I arrived in Philly just in time to set up merch at the giant afterparty for the Philadelphia International Festival of the Arts.  It sounded like it had been a fun day for Mucca Pazza, and I was sorry to have missed the festival.  Somehow, the boxes of merchandise hadn’t yet made it over from the previous show, so I took matters into my own hands.  There were extra cds in the van, so I dumped a bunch into the canvas grocery bag my friend had brought me dinner in and went out into the crowd to hawk my wares.  It was a piece of cake, the subtle hustle working beautifully.  I made more for the band in a few passes through the crowd than I had at any of our previous tour shows.  Eventually the other merch arrived and I set up shop next to the stage.

The rest of the evening was a dull blur.  I drove to the hotel where the band was staying, and while I made it to the afterparty in someone’s room, I slept through most of it.  I was determined to have brunch the next day with someone local before I left Philly, and at the show, I’d run into a girl I knew from volunteering at Golden Fest who is also in the Inferno scene.  We made plans to meet up for brunch the next morning, which somehow turned into this awesome and crazy day.  I’d planned to hit the road around noon, but it wound up being more like midnight.

Basically, I got willingly kidnapped by Infernites.  First, I got talked into going to a house show in the neighborhood where Mirrors and Wires was going to be playing.  As if getting to catch up with them wasn’t enough, the deal was sweetened with talk of surf punk, circus and accordions in the yard, and a barbecue.  The icing on the cake was getting to ride a tandem to the show and stop at Satellite, which is the epitome of what I like in a cafe, complete with a bike shop on top.  Anyway, it was a proper basement show with lots of hilarious moshing and positive energy, just what I’d been missing in my life lately.  Sure enough, I got talked into going to the Mischief Brew show across town afterwards.  Our tour manager was working the door, so it was a hard offer to refuse.  I crowdsurfed for the first time since What Cheer?
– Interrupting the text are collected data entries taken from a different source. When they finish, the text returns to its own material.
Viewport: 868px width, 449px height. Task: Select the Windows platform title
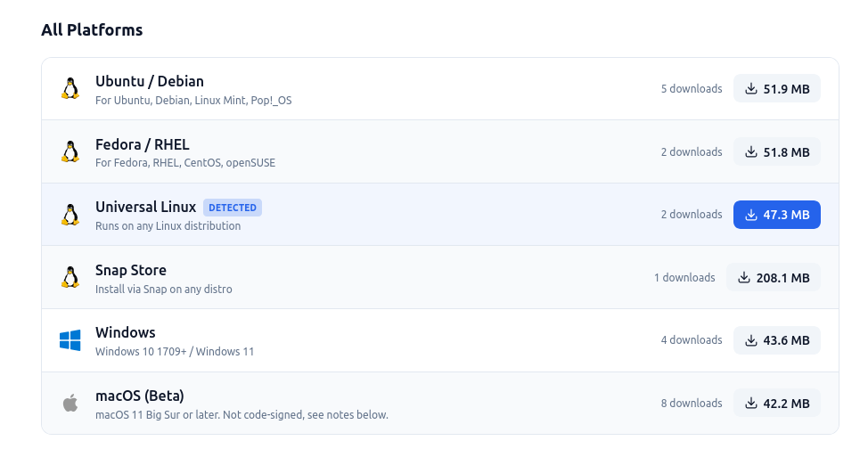click(x=126, y=332)
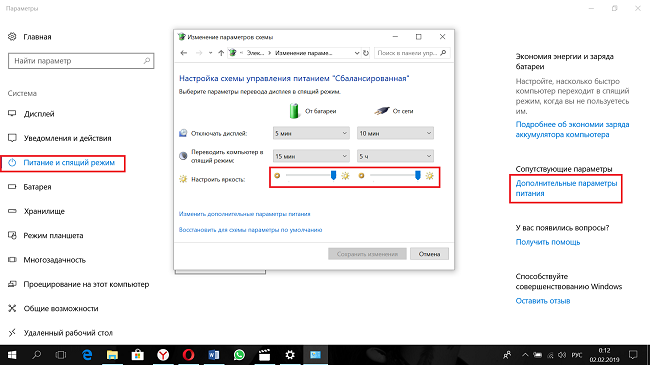The width and height of the screenshot is (650, 365).
Task: Go to "Питание и спящий режим" section
Action: click(69, 163)
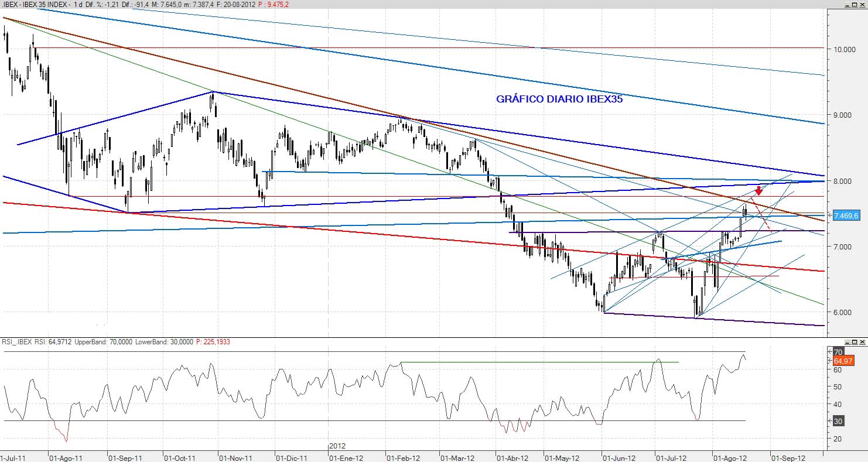
Task: Close the RSI indicator panel
Action: pyautogui.click(x=862, y=342)
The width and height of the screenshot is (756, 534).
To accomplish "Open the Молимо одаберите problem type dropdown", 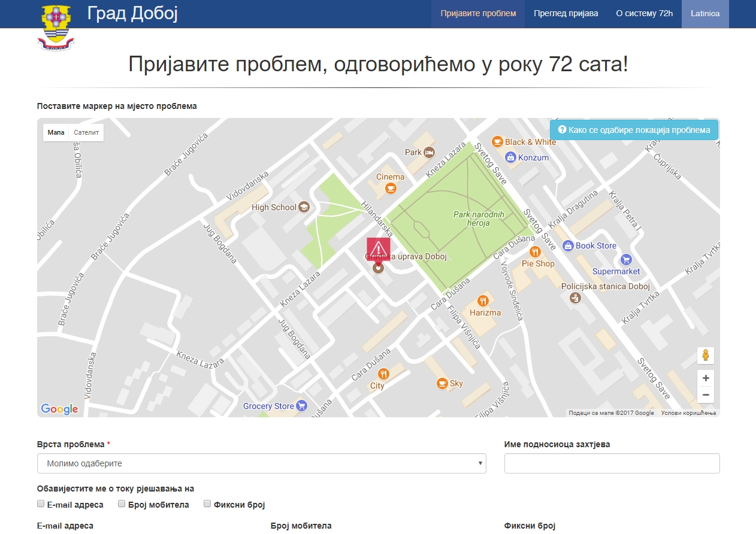I will click(261, 463).
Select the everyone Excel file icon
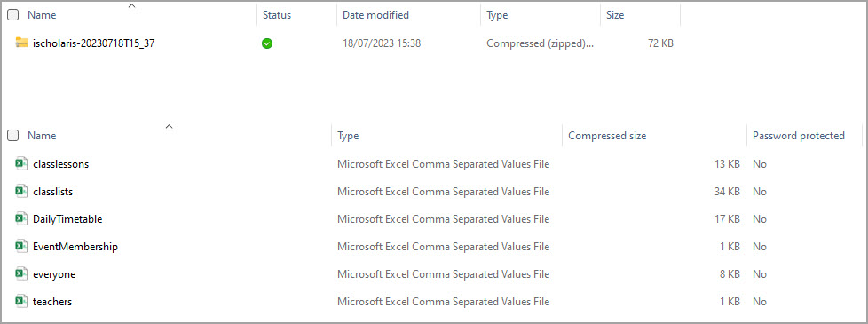This screenshot has width=868, height=324. pos(21,273)
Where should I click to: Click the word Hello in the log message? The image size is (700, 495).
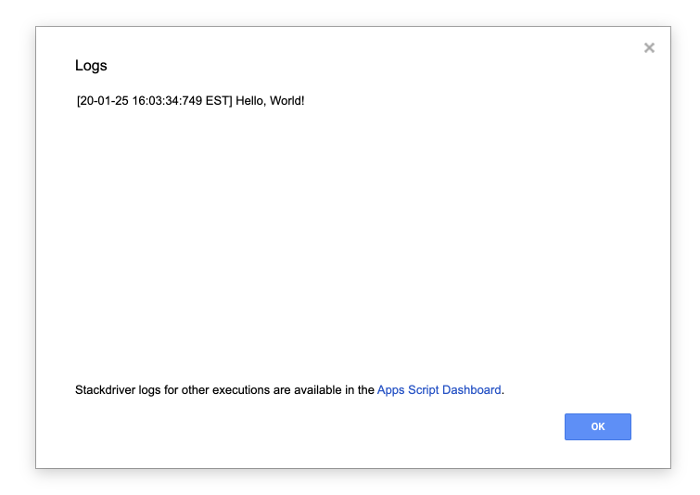(251, 101)
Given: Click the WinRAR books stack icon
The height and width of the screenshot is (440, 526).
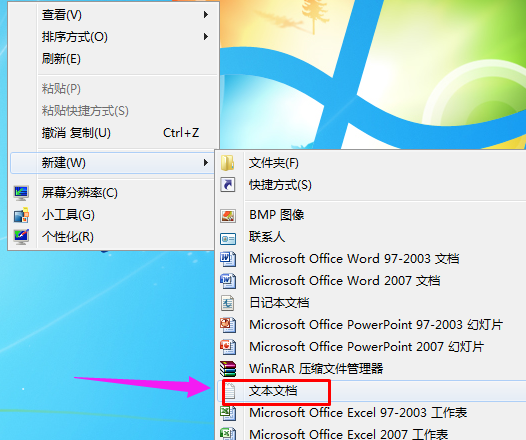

Brigade at Golden Fest in January.  A bunch of us kept going up all at once and meeting in the middle, so much fun!

After the shows, I put my foot down and was determined to leave town.  Well, after some dinner and a shower over at the house of the same friend who’d gotten me into this beautiful mess in the first place.  The bonus to sticking around was that I had a copilot for the way back.  I’d met this kid the night before at the Mucca Pazza show; really sweet young traveler with a feather in his cap.  On the drive we learned that not only do we have the same taste in music, but I’m friends with almost all of his favourite bands.  Neat!  We rolled into NYC at two or three in the morning and I somehow got up in time for a day of manual labor several hours later.